Agencies noted that automatic Social Security adjustments were the reason for many of the differences between the case files and the electronic data.  They also noted several limitations and weaknesses in their systems but expressed confidence in the accuracy of the data. Among the weaknesses that the agencies noted were:

·        When explaining their inability to produce a new data set, as promised in April 2009, the agencies stated, “. . . I believe we overemphasized the need to coordinate the timing of our data pulls without fully taking into account the limitations of MMIS and CIS [Client Information System] in presenting directly comparable documentation of patient care credits [emphasis added].”

·        The agencies noted that the CIS program was written in Autocoder in the 1970's.  “Both the age and long since obsolete programming language of the CIS have prevented DHS from quickly pulling data in ways other than the on-going processes of determining eligibility.”

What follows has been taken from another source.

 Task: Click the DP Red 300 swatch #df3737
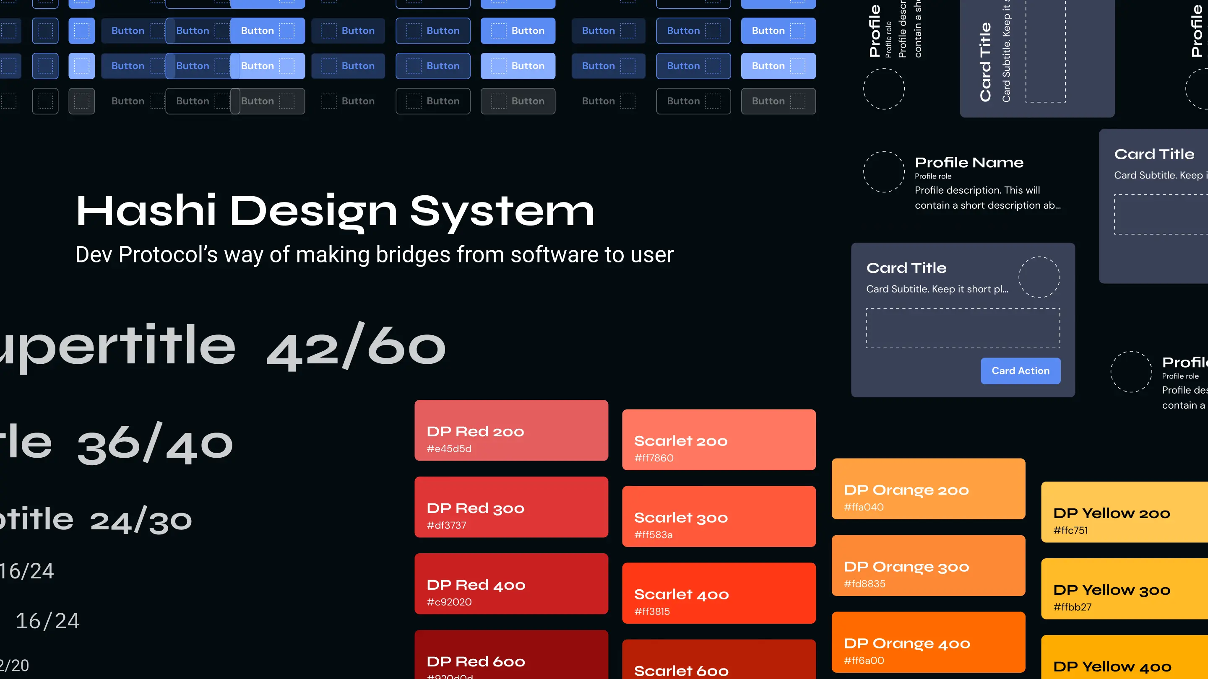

·        Patient care credits, as represented in the HFS MMIS system, are the final result of a caseworker's calculations which are recorded on a 2500 form [LTC Resource Calculation Form] for each payment or patient credit modification.  Entry of this patient credit data into the CIS system would be a duplication of effort for DHS staff [emphasis added].”  Consequently, the DHS group care credit information is not reliable.

·        There are limitations on using automated data to replicate largely manual processes, where not all data elements are entered into both data systems.  Officials noted, “While the current system is inefficient and obviously difficult to audit, we are still confident that the systems work [emphasis added].”

In June 2009, we offered the agencies one more opportunity to attempt to address the serious concerns we had regarding the accuracy and reliability of their data.  Auditors requested a reconciliation of the total number of cases in the universes provided by HFS in December 2008 and by DHS in January 2009 discussed earlier.  DHS and HFS did not provide the requested reconciliation, but instead provided new data files that only included case identification numbers. 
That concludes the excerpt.